--- WHAT YOU SHOULD DO ---
Beginning with the first line of the data below, reproduce every line unchanged, ending with the line that holds "885x508 pixels.".

--- MATERIAL PROVIDED ---
:::

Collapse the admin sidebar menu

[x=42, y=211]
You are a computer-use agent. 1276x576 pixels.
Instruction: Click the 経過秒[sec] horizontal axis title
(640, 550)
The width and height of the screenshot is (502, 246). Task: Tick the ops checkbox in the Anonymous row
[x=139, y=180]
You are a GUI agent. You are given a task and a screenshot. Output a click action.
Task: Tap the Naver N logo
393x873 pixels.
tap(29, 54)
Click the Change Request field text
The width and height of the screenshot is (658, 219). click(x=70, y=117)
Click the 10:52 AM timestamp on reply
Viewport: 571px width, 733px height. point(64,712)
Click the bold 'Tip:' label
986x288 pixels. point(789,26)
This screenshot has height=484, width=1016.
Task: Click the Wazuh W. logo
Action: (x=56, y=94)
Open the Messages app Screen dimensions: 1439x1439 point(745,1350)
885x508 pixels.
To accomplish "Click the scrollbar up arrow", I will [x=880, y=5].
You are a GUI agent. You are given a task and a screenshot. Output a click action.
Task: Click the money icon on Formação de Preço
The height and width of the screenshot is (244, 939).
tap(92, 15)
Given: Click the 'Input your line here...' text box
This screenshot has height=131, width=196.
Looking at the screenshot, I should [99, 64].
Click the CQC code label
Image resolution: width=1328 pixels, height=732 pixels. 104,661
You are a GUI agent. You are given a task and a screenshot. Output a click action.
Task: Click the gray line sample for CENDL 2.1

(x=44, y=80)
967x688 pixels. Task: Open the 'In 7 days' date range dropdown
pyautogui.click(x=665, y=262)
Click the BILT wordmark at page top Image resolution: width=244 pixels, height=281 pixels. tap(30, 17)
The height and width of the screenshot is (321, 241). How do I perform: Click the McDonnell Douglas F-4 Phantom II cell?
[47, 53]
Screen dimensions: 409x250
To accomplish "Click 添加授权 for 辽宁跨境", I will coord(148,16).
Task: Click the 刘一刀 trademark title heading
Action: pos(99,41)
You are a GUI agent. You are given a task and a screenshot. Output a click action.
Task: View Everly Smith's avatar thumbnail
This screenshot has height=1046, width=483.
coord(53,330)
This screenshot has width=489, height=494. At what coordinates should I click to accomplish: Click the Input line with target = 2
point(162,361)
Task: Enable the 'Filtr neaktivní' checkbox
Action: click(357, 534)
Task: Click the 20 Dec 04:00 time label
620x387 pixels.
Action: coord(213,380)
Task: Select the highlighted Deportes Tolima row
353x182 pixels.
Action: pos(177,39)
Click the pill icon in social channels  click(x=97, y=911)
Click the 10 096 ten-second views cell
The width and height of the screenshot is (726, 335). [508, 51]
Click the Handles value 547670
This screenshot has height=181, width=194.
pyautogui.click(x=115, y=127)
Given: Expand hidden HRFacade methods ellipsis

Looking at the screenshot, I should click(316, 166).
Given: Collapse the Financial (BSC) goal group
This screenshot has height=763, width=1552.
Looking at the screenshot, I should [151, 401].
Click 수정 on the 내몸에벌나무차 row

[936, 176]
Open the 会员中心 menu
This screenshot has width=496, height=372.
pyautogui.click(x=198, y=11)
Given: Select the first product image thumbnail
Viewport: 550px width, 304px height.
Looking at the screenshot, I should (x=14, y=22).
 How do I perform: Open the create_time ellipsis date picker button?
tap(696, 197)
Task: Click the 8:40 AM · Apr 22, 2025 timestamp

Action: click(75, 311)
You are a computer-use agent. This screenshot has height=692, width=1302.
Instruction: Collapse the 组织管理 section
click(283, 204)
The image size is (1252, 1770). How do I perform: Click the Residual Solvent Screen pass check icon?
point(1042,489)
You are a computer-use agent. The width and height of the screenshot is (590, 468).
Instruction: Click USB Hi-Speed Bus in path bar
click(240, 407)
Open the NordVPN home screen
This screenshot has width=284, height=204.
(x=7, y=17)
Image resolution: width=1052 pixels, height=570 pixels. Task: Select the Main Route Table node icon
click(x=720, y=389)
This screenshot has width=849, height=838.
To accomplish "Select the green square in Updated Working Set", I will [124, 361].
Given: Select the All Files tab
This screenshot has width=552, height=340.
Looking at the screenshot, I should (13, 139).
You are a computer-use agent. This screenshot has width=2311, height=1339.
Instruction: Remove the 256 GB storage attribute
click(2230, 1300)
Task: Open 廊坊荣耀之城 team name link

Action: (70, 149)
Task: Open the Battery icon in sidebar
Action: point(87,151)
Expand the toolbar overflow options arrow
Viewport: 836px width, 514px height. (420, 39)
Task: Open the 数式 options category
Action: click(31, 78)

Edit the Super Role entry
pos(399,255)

:::

--- SOLUTION ---
Collapse the admin sidebar menu

[x=42, y=211]
You are a computer-use agent. 1276x576 pixels.
Instruction: Click the 経過秒[sec] horizontal axis title
(640, 550)
The width and height of the screenshot is (502, 246). Task: Tick the ops checkbox in the Anonymous row
[x=139, y=180]
You are a GUI agent. You are given a task and a screenshot. Output a click action.
Task: Tap the Naver N logo
393x873 pixels.
tap(29, 54)
Click the Change Request field text
The width and height of the screenshot is (658, 219). click(x=70, y=117)
Click the 10:52 AM timestamp on reply
Viewport: 571px width, 733px height. point(64,712)
Click the bold 'Tip:' label
986x288 pixels. point(789,26)
This screenshot has height=484, width=1016.
Task: Click the Wazuh W. logo
Action: (x=56, y=94)
Open the Messages app Screen dimensions: 1439x1439 point(745,1350)
885x508 pixels.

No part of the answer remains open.